I’m excited to share more about these tradeoffs: how we work within constraints, how we scope new product features, and how we build and release value for customers. Keep reading to learn more, and feel free to ask any questions in the comments or drop me a note on Twitter.

Before we scope: Dream big, then go small

When it comes to implementing product features, I usually dream big then go small.

Once I think I’ve identified our biggest opportunities (a process worthy of its own post!), I’ll get together with our Analyze designer, James, to review several potential solutions. Eventually we’ll land on a design we think hits the mark, we’ll flesh out many of the details, and we’ll prototype relevant workflows. We also always include the engineers in this process for early feedback on the design and ideas.

For example, this is one solution we explored for our new hashtag analysis tool. We ended up building something very different!

product scope early wireframe mockup
A lo-fi version of a product feature exploration
produt scope early mockup prototype
A hi-fi version of the same product feature exploration as above

The result of this exploration is usually a clickable prototype, along with a detailed specification — we call them “specs” for short — of the choices we made along the way. (Our specs are non-traditional: instead of a long, highly-technical, structured document, we write ours in natural language with well-reasoned breakdowns of our proposed solution.)

The design and spec often represent the ideal, if-we-could-do-it-all version of the feature.

But, of course, we can’t do it all… nor should we!

In a small team with limited resources and high opportunity costs, it is in our users’ best interest for us to optimize for value instead of completeness.

Many times, feature completeness doesn’t directly service the core job to be done but instead provides convenience. Convenience isn’t without value itself, but when a product is at a very early stage, finding product/market fit by delivering core value is paramount. Validating that you’re building the right thing takes precedence above all else.

So, with our fully-featured and convenience-laden prototype, it’s time to step back and take stock of the design.

Do we need to build all of this?

Almost all of the time the answer is no; we do not need all of this to deliver the core value.

Before we actually build a feature, we go through three stages of scoping:

  1. Product scoping
  2. Technical scoping
  3. Cycle scoping

Time to get our scope on!

Step One: Product scoping and user stories

During the product scoping phase, product managers and designers work together to design the feature or features we want to tackle in an upcoming development cycle. What we end up with is a specific, fully-featured, if-we-could-do-it-all version of the feature. This is almost always larger in scope than what we’ll initially build.
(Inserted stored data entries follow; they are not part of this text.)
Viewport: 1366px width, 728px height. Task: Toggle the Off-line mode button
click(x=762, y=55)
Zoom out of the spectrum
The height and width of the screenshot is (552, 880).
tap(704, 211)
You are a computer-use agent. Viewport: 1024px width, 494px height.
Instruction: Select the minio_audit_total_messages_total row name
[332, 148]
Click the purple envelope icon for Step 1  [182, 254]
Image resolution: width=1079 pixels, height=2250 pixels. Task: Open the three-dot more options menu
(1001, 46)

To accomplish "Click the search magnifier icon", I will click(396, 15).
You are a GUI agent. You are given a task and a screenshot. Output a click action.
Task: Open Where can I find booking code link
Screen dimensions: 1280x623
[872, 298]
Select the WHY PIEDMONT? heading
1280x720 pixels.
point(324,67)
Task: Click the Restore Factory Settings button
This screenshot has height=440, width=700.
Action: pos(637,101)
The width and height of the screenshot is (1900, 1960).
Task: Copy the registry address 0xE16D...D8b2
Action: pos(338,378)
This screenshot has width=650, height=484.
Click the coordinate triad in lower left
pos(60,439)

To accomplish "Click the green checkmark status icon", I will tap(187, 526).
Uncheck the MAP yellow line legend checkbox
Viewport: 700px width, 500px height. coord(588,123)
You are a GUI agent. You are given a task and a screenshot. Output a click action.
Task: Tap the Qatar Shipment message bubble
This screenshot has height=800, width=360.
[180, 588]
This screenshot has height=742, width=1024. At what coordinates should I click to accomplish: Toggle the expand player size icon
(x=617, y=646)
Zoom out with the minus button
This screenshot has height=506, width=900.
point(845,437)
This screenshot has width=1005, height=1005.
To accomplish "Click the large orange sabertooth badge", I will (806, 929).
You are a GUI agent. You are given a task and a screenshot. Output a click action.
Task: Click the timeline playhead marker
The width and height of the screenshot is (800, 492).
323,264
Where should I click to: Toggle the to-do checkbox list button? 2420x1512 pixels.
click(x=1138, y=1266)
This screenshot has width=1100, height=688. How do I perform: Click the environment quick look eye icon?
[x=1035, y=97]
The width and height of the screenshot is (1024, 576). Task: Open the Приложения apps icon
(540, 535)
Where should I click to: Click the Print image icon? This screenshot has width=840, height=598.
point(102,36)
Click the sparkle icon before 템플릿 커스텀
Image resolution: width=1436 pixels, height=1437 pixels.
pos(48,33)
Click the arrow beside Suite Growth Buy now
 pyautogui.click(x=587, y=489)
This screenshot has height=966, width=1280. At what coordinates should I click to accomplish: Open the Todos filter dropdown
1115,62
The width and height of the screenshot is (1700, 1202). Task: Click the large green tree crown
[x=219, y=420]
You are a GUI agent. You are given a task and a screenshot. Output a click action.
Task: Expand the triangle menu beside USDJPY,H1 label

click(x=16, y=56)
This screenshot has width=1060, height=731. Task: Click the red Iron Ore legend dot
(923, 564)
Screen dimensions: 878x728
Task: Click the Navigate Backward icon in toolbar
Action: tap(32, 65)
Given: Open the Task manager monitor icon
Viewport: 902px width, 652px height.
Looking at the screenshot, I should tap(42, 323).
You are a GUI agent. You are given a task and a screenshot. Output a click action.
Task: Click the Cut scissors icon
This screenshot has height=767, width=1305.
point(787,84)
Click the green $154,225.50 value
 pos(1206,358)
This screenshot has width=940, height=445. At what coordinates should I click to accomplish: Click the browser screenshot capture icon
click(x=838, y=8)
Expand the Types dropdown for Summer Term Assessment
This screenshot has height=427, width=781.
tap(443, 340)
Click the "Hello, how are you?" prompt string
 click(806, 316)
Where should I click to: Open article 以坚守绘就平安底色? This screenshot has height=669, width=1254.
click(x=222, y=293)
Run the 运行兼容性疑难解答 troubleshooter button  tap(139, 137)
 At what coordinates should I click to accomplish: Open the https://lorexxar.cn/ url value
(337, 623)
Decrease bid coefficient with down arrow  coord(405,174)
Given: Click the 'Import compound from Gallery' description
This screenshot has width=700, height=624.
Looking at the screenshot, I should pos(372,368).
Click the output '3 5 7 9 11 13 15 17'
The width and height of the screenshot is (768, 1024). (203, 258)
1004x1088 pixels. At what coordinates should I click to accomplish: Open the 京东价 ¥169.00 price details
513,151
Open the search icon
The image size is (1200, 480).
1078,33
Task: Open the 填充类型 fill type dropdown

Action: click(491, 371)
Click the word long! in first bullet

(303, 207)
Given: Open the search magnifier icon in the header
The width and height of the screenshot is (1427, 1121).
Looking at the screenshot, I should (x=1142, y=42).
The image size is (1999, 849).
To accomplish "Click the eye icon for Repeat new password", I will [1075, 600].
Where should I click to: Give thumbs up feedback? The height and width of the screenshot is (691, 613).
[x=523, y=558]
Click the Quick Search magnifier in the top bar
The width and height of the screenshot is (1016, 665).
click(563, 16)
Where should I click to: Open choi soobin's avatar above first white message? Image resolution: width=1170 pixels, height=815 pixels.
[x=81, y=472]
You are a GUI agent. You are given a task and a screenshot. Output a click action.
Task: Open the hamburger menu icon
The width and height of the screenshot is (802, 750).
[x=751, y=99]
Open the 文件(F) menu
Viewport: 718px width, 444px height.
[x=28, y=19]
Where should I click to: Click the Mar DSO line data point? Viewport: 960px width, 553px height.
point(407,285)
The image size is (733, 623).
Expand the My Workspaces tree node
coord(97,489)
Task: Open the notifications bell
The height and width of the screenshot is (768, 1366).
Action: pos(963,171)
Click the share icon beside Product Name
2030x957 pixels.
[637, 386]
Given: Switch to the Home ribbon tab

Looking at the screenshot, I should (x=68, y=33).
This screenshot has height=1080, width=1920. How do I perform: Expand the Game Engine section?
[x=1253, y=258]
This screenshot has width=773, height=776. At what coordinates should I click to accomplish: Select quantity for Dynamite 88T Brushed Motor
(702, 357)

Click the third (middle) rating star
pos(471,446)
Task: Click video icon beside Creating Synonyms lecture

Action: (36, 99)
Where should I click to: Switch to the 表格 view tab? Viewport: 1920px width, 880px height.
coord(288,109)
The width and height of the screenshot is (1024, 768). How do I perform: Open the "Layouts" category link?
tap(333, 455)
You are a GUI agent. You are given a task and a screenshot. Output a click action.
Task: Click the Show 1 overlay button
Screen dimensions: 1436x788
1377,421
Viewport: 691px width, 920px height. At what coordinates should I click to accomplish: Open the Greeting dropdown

Once we’ve got our feature designed, we’ll explicitly take time to scope-down and identify the minimum lovable version, which is the smallest version of the product that still delivers material value to the user.

Anything smaller than the minimum lovable version just doesn’t get the job done and therefore isn’t worth building.

Quick tip!

You can almost always ship a smaller version than what you first think! Push yourself to go small in the spirit of shipping quickly and learning sooner.

Case in point: When I was scoping the minimum version of Analyze, my research and intuition both told me we needed a simple comparison tool as a baseline, minimum feature. I was convinced nobody would pay for our product without it, but I was wrong. The comparison feature took a little longer to build than we planned for, and we decided to ship Analyze without it and see what happened. Lo and behold, we earned our first happy, paying customers even without the comparison tool!

This was an excellent opportunity to test my hypothesis that people needed the comparison tool to get enough value, and that hypothesis was happily invalidated. This experience instilled in me a desire to deeply question every “must-have” aspect of a new product or feature.

For example, we discovered that users could get a lot of value from better understanding how their hashtags affect reach and engagement. After several design explorations, we arrived at this full-featured, if-we-could-do-it-all version of our Hashtag Analysis module:

product scope mockup full feature
This is the full-featured, if-we-could-do-it-all version of our Hashtag Analysis module

And then below is what we actually built.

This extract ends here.